Many varieties of wheat are being bred to have rough awns for harvesting in areas where small grained must be swathed to dry prior to combining. Rough-awned varieties may cause soreness and irritation to the mouth, lips, gums, and lower surface of the tongue in cattle. A crop with rough awns should be ensiled rather than baled to minimize this occurrence. Harvesting at the late-boot stage rather than the dough stage reduces palatability problems caused by rough awns.

When harvesting small grains for hay in the late-boot stage, a crimper or crusher attachment will help speed the drying, but when harvesting in the milk or dough stages, these attachments increase kernel-shattering losses. If the crop is harvested in the dough stage, plants will not contain excess moisture, so crimping or crushing may not be beneficial.

Occasionally, nitrates accumulate in small-grain cereals. Nitrate accumulation in small grains is more of a concern with hay than with silage. Oat hay is more likely to have a high nitrate level than other small-grain cereal hays.

Maurice Eastridge, Ohio State University Extension Specialist, Animal Sciences:

1) The wheat harvested at boot stage will be high in quality (high protein, lower in NDF) but yield will be lower than early head to milk stage.

2) There is a risk for high nitrates, especially if the farmer used high application of N fertilizer. However, with the rather warm temperature prior to this week, there should be good growth and if harvested as silage, the nitrate concentration will drop during fermentation. So I think the risk is low if harvested as silage or balage. However, fermentation should be for at least 30 days before feeding. Harvesting as hay increases risk for nitrates and drying time is somewhat difficult due to hollow stem.

3) Other than nitrates, there should be no other risk of using this crop as feed.
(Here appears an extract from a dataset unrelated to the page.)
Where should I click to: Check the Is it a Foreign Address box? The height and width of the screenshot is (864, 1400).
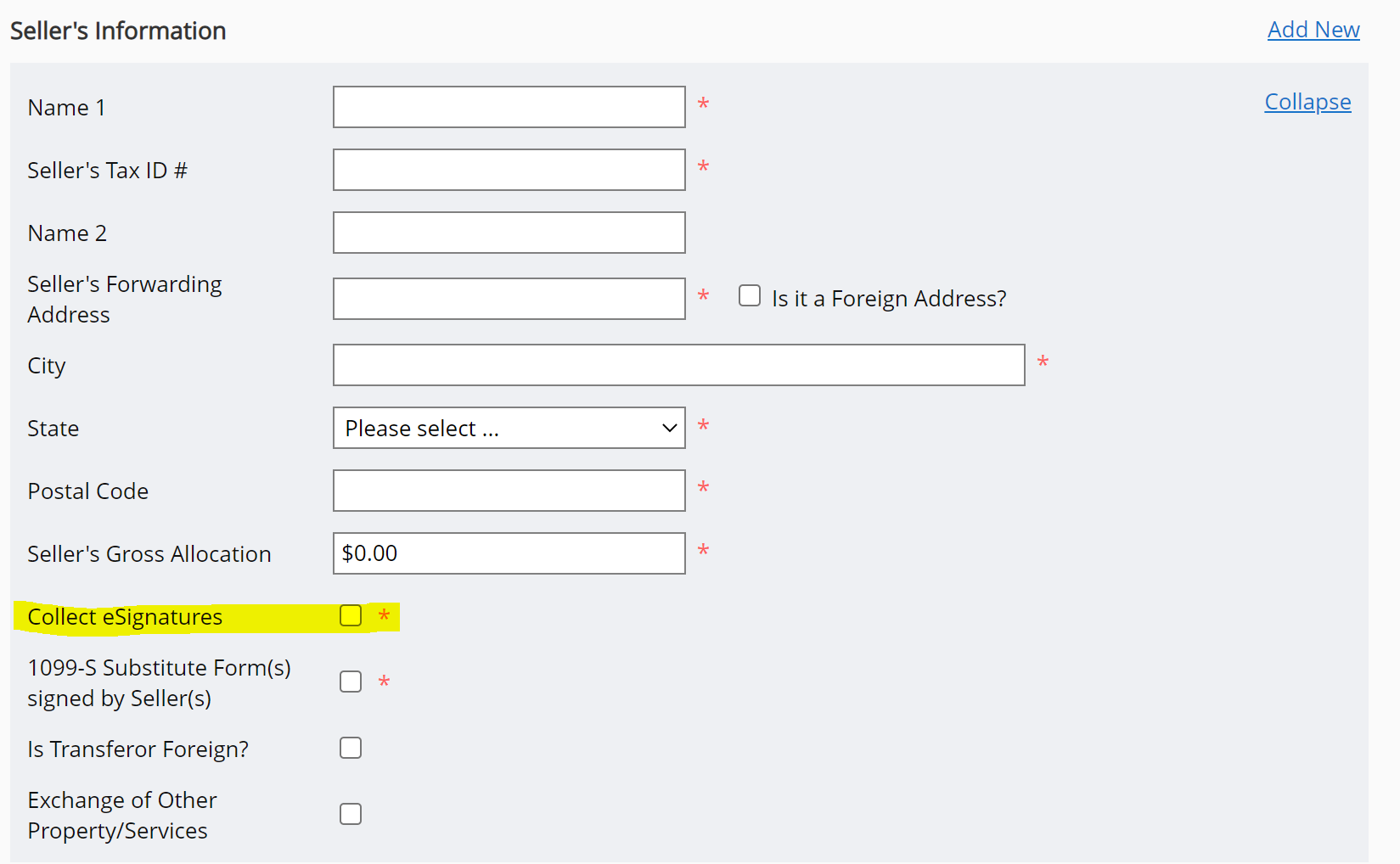750,295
Just make sure crop is dried to proper DM of respective storage method for silage; else there will be an excessive amount of seepage.

Read the Label: Farmers thinking of using wheat for livestock feed should also note the labels on any fungicides, insecticides or herbicides applied prior to the hail damage. Harmony and Harmony Extra labels state “do not graze or feed forage or hay from treated areas to livestock”. Quilt has a 30-day restriction. Warrior has a 21-day restriction.